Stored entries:
---------------
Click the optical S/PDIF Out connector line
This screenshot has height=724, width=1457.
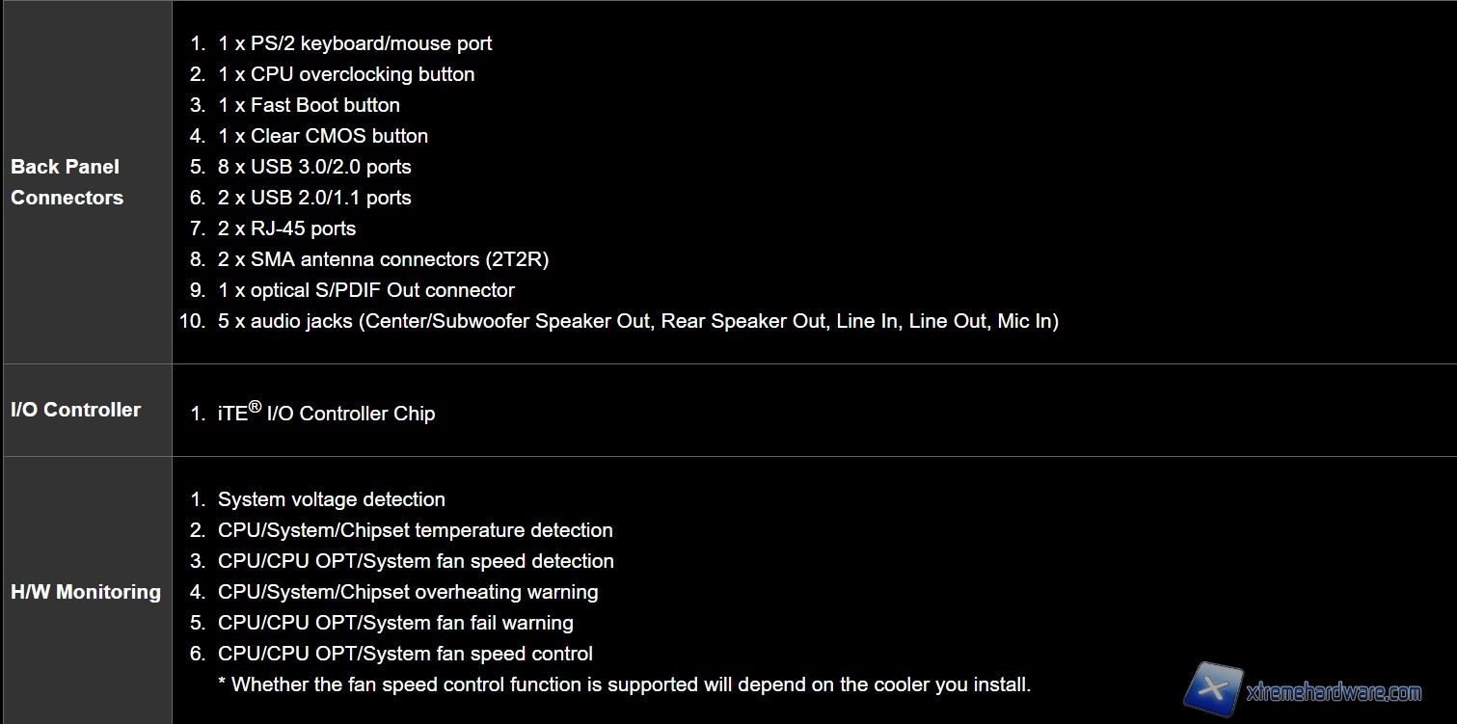tap(366, 290)
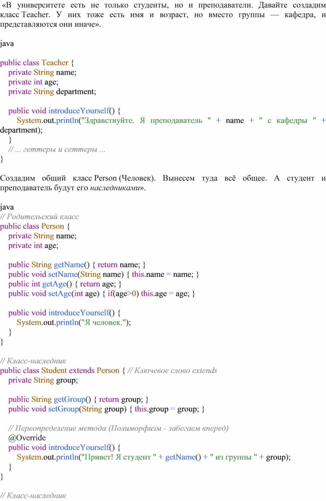This screenshot has height=501, width=326.
Task: Click the italic word 'наследниками'
Action: click(114, 188)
---------------
- [What needs to be done]: Can you edit every item above, replacing "connector" with "jack" and changing nothing else? Leave the pictures out of your answer.

- [Reply]:
Click the optical S/PDIF Out jack line
This screenshot has height=724, width=1457.
tap(366, 290)
This screenshot has height=501, width=326.
Task: Click the italic word 'наследниками'
Action: click(114, 188)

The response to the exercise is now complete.